• What needs to be done
Find every line in the data that contains the word "werk". Return each of those lines.

• Data to use
□ □ □ □ □ □ □
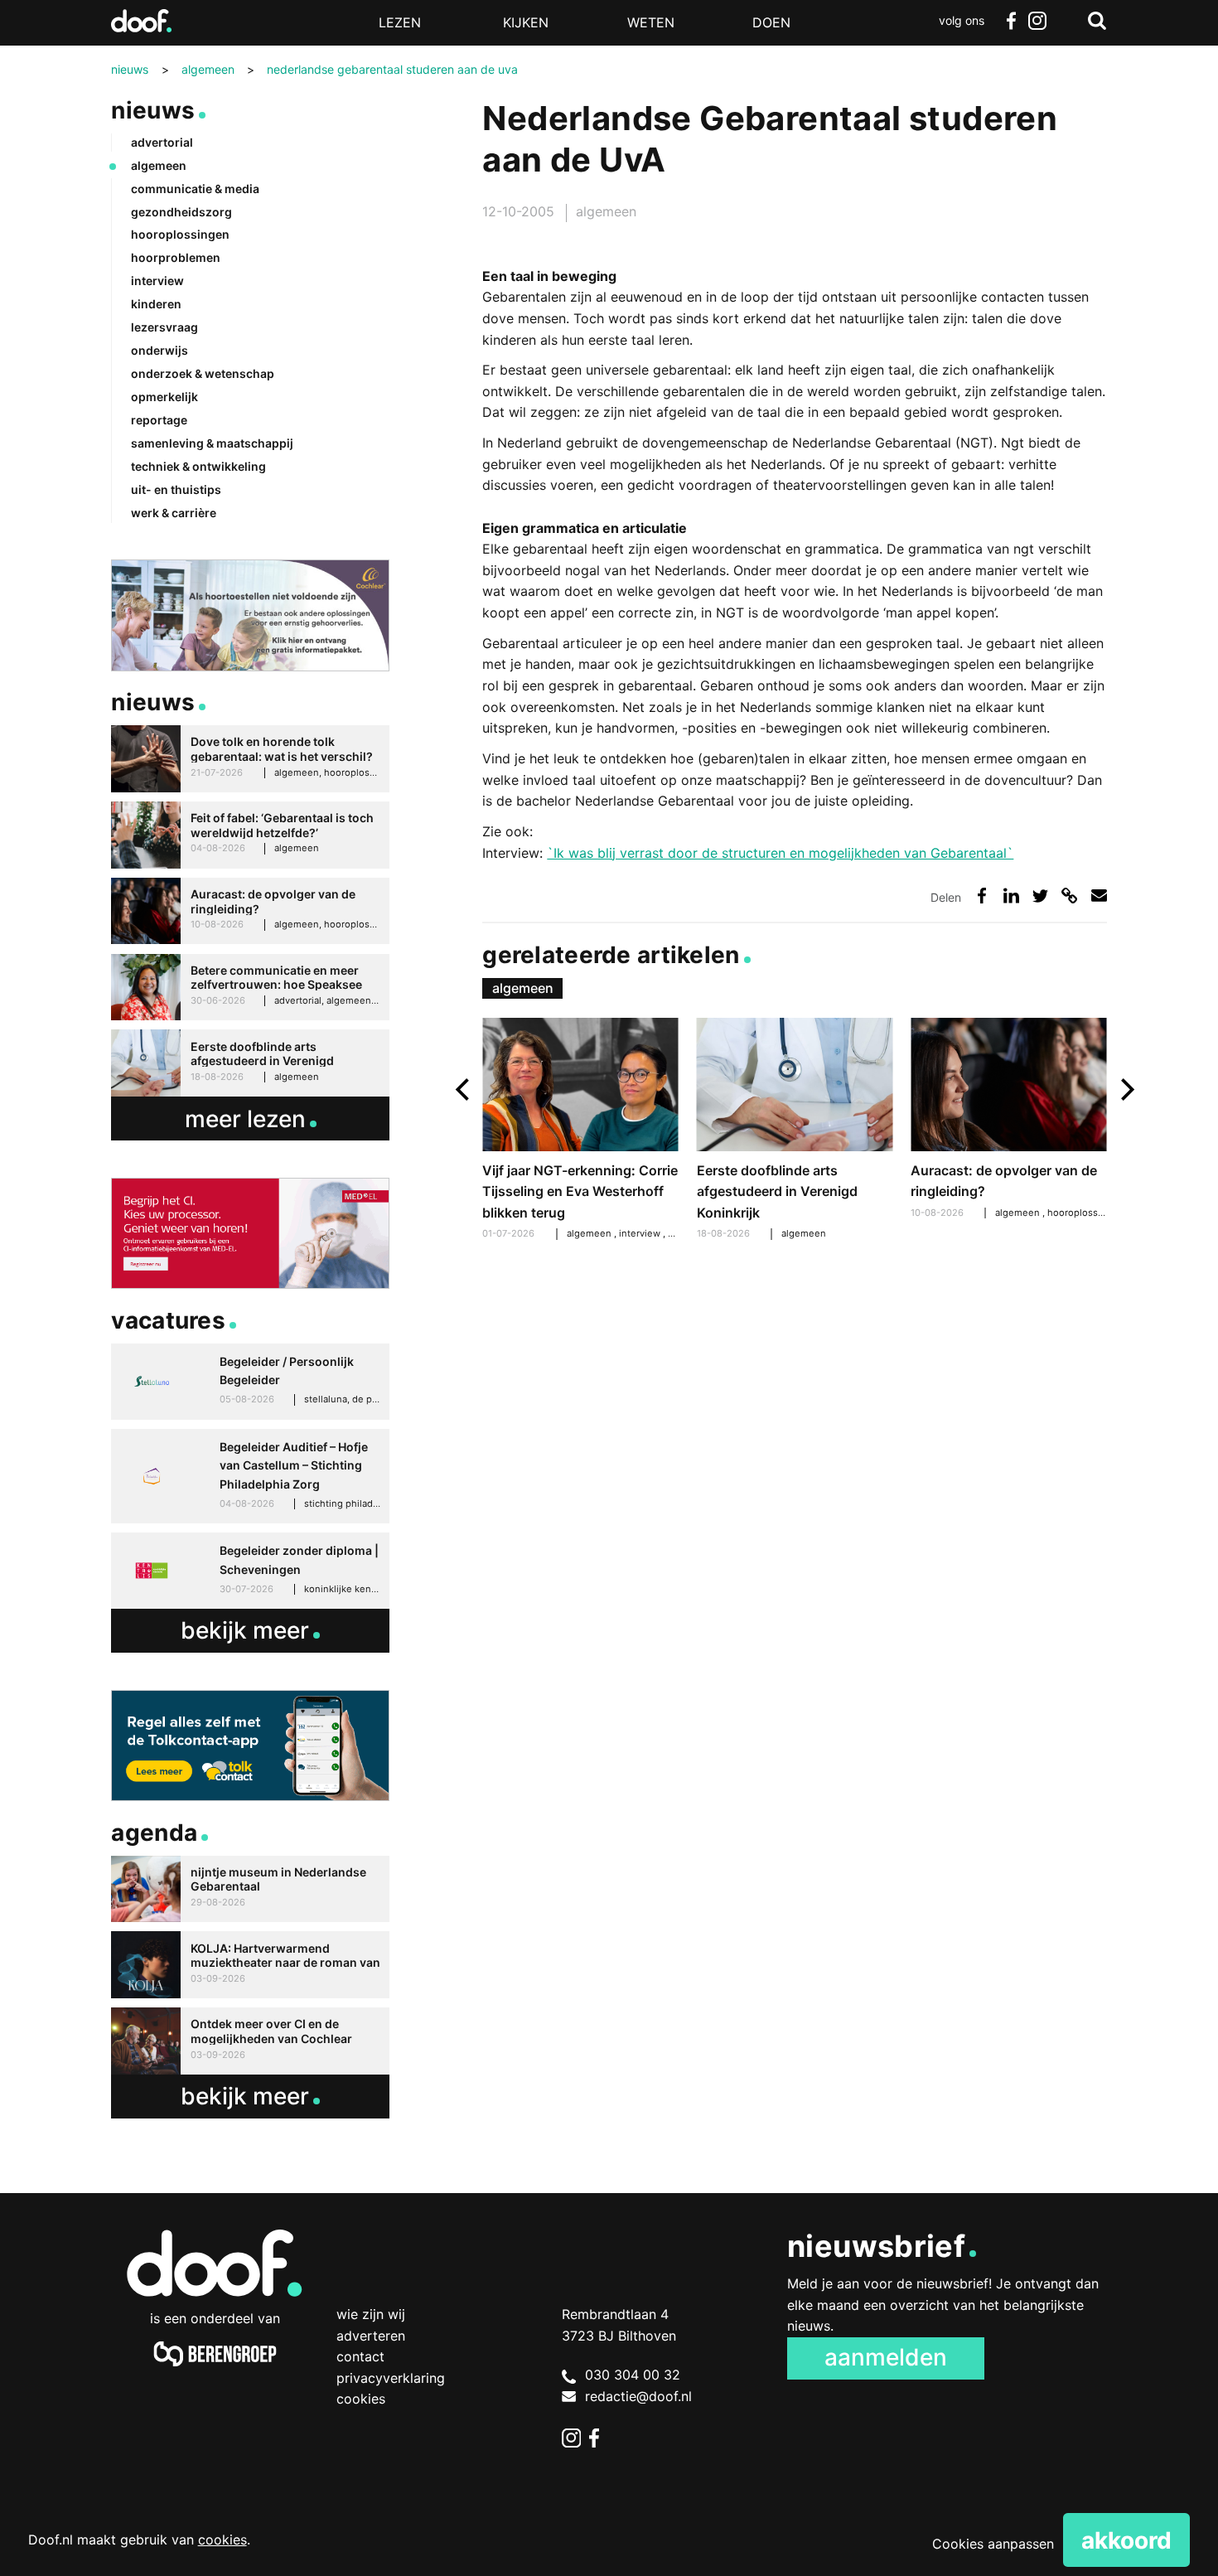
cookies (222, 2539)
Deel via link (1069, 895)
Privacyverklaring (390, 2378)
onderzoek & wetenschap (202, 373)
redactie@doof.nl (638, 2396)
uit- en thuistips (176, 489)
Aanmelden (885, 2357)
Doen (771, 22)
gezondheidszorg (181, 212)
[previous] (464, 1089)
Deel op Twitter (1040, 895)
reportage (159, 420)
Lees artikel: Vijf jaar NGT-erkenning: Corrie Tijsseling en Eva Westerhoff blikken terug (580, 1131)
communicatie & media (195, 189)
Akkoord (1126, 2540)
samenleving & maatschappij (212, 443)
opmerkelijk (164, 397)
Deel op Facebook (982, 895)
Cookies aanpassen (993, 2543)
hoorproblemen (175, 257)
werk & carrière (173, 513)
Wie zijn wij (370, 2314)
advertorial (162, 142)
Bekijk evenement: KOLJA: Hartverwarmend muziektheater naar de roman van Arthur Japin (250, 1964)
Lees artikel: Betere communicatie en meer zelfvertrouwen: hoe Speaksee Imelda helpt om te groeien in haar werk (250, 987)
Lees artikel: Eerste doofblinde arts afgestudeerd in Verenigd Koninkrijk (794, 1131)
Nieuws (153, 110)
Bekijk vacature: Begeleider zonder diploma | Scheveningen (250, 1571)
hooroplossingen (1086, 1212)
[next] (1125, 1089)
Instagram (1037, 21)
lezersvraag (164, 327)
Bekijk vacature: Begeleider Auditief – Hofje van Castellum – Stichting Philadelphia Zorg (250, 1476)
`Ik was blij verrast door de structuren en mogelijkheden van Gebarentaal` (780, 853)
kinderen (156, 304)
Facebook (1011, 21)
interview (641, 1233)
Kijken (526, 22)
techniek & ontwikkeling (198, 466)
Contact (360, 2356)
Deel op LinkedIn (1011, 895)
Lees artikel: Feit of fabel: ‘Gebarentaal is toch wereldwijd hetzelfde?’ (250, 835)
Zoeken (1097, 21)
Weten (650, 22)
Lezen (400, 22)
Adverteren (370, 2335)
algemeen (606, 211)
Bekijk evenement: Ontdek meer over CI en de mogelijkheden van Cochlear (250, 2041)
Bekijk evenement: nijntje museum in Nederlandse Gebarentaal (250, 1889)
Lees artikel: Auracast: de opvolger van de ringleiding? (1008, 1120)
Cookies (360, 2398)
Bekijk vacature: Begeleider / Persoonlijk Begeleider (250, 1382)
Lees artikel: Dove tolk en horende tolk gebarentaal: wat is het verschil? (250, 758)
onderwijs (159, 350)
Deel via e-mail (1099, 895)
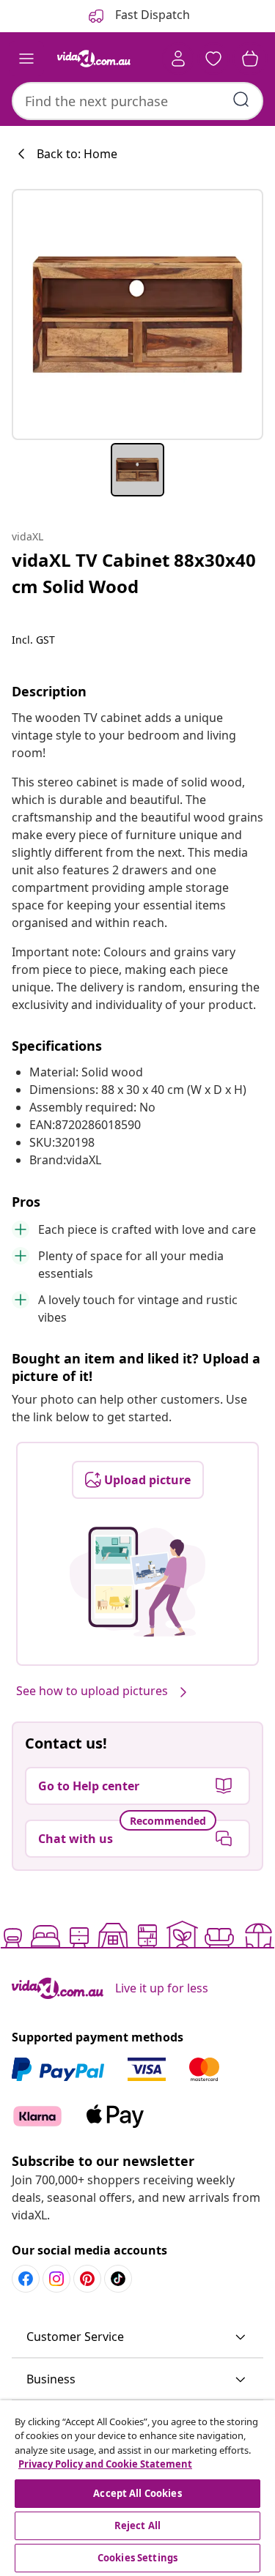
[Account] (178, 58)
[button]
□ □ □ □ □ □ □
• Expected output
werk & carrière (173, 513)
Lees artikel: Betere communicatie en meer zelfvertrouwen: hoe Speaksee Imelda helpt om te groeien in haar werk (250, 987)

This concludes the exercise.